* Task goal
Could each record be restated word for word?

***** Listed entries *****

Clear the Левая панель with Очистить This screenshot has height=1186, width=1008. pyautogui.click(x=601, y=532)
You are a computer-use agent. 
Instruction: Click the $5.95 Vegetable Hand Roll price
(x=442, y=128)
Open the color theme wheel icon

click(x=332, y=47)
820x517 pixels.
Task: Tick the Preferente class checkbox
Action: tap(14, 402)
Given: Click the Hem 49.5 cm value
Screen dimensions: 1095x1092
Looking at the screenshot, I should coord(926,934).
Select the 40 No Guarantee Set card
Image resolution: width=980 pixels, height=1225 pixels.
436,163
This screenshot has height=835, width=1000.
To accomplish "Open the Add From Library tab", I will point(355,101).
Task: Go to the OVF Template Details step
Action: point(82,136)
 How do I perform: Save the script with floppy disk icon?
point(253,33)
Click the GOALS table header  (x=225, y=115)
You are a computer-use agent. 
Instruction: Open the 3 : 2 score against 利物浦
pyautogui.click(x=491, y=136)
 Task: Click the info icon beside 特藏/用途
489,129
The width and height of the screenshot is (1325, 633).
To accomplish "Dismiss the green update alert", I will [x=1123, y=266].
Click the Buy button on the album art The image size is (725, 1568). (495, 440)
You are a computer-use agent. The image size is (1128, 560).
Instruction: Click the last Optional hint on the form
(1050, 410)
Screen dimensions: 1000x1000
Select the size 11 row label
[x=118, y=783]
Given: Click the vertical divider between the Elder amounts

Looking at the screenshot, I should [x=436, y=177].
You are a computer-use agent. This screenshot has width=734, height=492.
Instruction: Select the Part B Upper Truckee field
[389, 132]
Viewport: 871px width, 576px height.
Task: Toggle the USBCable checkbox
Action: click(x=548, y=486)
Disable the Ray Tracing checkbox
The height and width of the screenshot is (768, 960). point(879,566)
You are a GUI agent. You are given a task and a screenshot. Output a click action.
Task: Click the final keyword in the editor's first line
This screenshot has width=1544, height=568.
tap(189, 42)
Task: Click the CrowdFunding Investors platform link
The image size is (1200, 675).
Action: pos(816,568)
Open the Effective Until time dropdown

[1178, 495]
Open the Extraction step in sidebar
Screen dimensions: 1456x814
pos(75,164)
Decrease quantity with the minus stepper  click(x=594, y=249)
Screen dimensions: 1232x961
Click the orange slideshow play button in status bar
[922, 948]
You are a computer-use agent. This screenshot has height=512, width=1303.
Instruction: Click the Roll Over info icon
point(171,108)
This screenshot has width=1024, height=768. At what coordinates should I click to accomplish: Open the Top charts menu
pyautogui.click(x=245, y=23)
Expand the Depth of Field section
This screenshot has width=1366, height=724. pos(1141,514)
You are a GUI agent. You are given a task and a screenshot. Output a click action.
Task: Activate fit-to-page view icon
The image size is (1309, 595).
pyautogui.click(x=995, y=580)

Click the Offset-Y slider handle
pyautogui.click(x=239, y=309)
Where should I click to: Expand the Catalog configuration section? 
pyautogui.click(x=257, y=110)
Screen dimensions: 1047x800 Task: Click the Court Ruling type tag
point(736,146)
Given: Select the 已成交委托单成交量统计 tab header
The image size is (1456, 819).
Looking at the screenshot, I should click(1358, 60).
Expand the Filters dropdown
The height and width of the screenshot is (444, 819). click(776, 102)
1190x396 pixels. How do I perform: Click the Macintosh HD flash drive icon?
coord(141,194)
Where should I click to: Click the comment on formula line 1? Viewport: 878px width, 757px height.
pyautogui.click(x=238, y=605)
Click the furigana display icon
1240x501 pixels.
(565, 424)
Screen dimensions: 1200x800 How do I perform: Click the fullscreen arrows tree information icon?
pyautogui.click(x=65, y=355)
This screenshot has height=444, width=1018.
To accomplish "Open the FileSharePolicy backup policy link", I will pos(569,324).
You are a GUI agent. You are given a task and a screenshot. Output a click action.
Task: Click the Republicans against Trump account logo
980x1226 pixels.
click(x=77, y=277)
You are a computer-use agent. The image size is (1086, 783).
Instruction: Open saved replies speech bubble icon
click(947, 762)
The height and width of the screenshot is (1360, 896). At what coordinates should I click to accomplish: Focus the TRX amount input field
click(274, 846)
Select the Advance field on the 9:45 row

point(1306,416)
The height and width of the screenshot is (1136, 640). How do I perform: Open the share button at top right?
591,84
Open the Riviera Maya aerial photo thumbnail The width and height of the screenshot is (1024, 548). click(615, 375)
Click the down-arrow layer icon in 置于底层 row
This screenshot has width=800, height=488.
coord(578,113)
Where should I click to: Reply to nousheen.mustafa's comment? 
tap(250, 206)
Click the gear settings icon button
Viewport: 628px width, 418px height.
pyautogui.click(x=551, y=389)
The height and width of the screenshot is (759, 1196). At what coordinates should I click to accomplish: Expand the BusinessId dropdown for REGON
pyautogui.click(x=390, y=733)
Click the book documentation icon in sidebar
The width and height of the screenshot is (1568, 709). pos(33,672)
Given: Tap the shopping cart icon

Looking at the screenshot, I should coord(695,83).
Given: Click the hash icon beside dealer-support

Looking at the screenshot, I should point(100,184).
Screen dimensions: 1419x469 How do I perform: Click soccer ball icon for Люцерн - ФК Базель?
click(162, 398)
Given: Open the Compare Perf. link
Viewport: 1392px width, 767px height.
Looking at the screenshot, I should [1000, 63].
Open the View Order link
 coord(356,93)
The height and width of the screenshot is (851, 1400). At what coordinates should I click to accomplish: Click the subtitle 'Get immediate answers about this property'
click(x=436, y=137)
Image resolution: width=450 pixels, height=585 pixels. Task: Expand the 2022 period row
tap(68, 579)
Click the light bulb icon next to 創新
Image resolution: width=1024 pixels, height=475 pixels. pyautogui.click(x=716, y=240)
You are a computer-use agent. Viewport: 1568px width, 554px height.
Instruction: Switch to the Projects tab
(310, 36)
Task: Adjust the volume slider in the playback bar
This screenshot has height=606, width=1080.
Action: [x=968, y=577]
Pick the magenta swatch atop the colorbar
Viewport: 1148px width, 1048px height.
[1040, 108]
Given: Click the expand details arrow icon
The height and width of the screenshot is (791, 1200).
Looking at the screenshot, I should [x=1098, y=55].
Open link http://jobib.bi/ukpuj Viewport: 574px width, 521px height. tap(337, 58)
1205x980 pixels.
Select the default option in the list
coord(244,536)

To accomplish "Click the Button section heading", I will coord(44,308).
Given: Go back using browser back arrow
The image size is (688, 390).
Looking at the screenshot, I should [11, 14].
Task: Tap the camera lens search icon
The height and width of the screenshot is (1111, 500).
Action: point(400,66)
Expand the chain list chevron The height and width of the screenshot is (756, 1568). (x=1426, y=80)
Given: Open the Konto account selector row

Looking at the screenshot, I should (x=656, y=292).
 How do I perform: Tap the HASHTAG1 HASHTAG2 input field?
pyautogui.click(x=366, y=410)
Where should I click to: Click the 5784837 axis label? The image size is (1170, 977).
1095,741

*****

* Answer for the task
Clear the Левая панель with Очистить This screenshot has height=1186, width=1008. pyautogui.click(x=601, y=532)
You are a computer-use agent. 
Instruction: Click the $5.95 Vegetable Hand Roll price
(x=442, y=128)
Open the color theme wheel icon

click(x=332, y=47)
820x517 pixels.
Task: Tick the Preferente class checkbox
Action: tap(14, 402)
Given: Click the Hem 49.5 cm value
Screen dimensions: 1095x1092
Looking at the screenshot, I should coord(926,934).
Select the 40 No Guarantee Set card
Image resolution: width=980 pixels, height=1225 pixels.
436,163
This screenshot has height=835, width=1000.
To accomplish "Open the Add From Library tab", I will point(355,101).
Task: Go to the OVF Template Details step
Action: point(82,136)
 How do I perform: Save the script with floppy disk icon?
point(253,33)
Click the GOALS table header  (x=225, y=115)
You are a computer-use agent. 
Instruction: Open the 3 : 2 score against 利物浦
pyautogui.click(x=491, y=136)
 Task: Click the info icon beside 特藏/用途
489,129
The width and height of the screenshot is (1325, 633).
To accomplish "Dismiss the green update alert", I will [x=1123, y=266].
Click the Buy button on the album art The image size is (725, 1568). (495, 440)
You are a computer-use agent. The image size is (1128, 560).
Instruction: Click the last Optional hint on the form
(1050, 410)
Screen dimensions: 1000x1000
Select the size 11 row label
[x=118, y=783]
Given: Click the vertical divider between the Elder amounts

Looking at the screenshot, I should [x=436, y=177].
You are a computer-use agent. This screenshot has width=734, height=492.
Instruction: Select the Part B Upper Truckee field
[389, 132]
Viewport: 871px width, 576px height.
Task: Toggle the USBCable checkbox
Action: click(x=548, y=486)
Disable the Ray Tracing checkbox
The height and width of the screenshot is (768, 960). point(879,566)
You are a GUI agent. You are given a task and a screenshot. Output a click action.
Task: Click the final keyword in the editor's first line
This screenshot has width=1544, height=568.
tap(189, 42)
Task: Click the CrowdFunding Investors platform link
The image size is (1200, 675).
Action: pos(816,568)
Open the Effective Until time dropdown

[1178, 495]
Open the Extraction step in sidebar
Screen dimensions: 1456x814
pos(75,164)
Decrease quantity with the minus stepper  click(x=594, y=249)
Screen dimensions: 1232x961
Click the orange slideshow play button in status bar
[922, 948]
You are a computer-use agent. This screenshot has height=512, width=1303.
Instruction: Click the Roll Over info icon
point(171,108)
This screenshot has width=1024, height=768. At what coordinates should I click to accomplish: Open the Top charts menu
pyautogui.click(x=245, y=23)
Expand the Depth of Field section
This screenshot has width=1366, height=724. pos(1141,514)
You are a GUI agent. You are given a task and a screenshot. Output a click action.
Task: Activate fit-to-page view icon
The image size is (1309, 595).
pyautogui.click(x=995, y=580)

Click the Offset-Y slider handle
pyautogui.click(x=239, y=309)
Where should I click to: Expand the Catalog configuration section? 
pyautogui.click(x=257, y=110)
Screen dimensions: 1047x800 Task: Click the Court Ruling type tag
point(736,146)
Given: Select the 已成交委托单成交量统计 tab header
The image size is (1456, 819).
Looking at the screenshot, I should click(1358, 60).
Expand the Filters dropdown
The height and width of the screenshot is (444, 819). click(776, 102)
1190x396 pixels. How do I perform: Click the Macintosh HD flash drive icon?
coord(141,194)
Where should I click to: Click the comment on formula line 1? Viewport: 878px width, 757px height.
pyautogui.click(x=238, y=605)
Click the furigana display icon
1240x501 pixels.
(565, 424)
Screen dimensions: 1200x800 How do I perform: Click the fullscreen arrows tree information icon?
pyautogui.click(x=65, y=355)
This screenshot has height=444, width=1018.
To accomplish "Open the FileSharePolicy backup policy link", I will pos(569,324).
You are a GUI agent. You are given a task and a screenshot. Output a click action.
Task: Click the Republicans against Trump account logo
980x1226 pixels.
click(x=77, y=277)
You are a computer-use agent. The image size is (1086, 783).
Instruction: Open saved replies speech bubble icon
click(947, 762)
The height and width of the screenshot is (1360, 896). At what coordinates should I click to accomplish: Focus the TRX amount input field
click(274, 846)
Select the Advance field on the 9:45 row

point(1306,416)
The height and width of the screenshot is (1136, 640). How do I perform: Open the share button at top right?
591,84
Open the Riviera Maya aerial photo thumbnail The width and height of the screenshot is (1024, 548). click(615, 375)
Click the down-arrow layer icon in 置于底层 row
This screenshot has width=800, height=488.
coord(578,113)
Where should I click to: Reply to nousheen.mustafa's comment? 
tap(250, 206)
Click the gear settings icon button
Viewport: 628px width, 418px height.
pyautogui.click(x=551, y=389)
The height and width of the screenshot is (759, 1196). At what coordinates should I click to accomplish: Expand the BusinessId dropdown for REGON
pyautogui.click(x=390, y=733)
Click the book documentation icon in sidebar
The width and height of the screenshot is (1568, 709). pos(33,672)
Given: Tap the shopping cart icon

Looking at the screenshot, I should coord(695,83).
Given: Click the hash icon beside dealer-support

Looking at the screenshot, I should point(100,184).
Screen dimensions: 1419x469 How do I perform: Click soccer ball icon for Люцерн - ФК Базель?
click(162, 398)
Given: Open the Compare Perf. link
Viewport: 1392px width, 767px height.
Looking at the screenshot, I should [1000, 63].
Open the View Order link
 coord(356,93)
The height and width of the screenshot is (851, 1400). At what coordinates should I click to accomplish: Click the subtitle 'Get immediate answers about this property'
click(x=436, y=137)
Image resolution: width=450 pixels, height=585 pixels. Task: Expand the 2022 period row
tap(68, 579)
Click the light bulb icon next to 創新
Image resolution: width=1024 pixels, height=475 pixels. pyautogui.click(x=716, y=240)
You are a computer-use agent. Viewport: 1568px width, 554px height.
Instruction: Switch to the Projects tab
(310, 36)
Task: Adjust the volume slider in the playback bar
This screenshot has height=606, width=1080.
Action: [x=968, y=577]
Pick the magenta swatch atop the colorbar
Viewport: 1148px width, 1048px height.
[1040, 108]
Given: Click the expand details arrow icon
The height and width of the screenshot is (791, 1200).
Looking at the screenshot, I should [x=1098, y=55].
Open link http://jobib.bi/ukpuj Viewport: 574px width, 521px height. tap(337, 58)
1205x980 pixels.
Select the default option in the list
coord(244,536)

To accomplish "Click the Button section heading", I will coord(44,308).
Given: Go back using browser back arrow
The image size is (688, 390).
Looking at the screenshot, I should [11, 14].
Task: Tap the camera lens search icon
The height and width of the screenshot is (1111, 500).
Action: point(400,66)
Expand the chain list chevron The height and width of the screenshot is (756, 1568). (x=1426, y=80)
Given: Open the Konto account selector row

Looking at the screenshot, I should (x=656, y=292).
 How do I perform: Tap the HASHTAG1 HASHTAG2 input field?
pyautogui.click(x=366, y=410)
Where should I click to: Click the 5784837 axis label? The image size is (1170, 977).
1095,741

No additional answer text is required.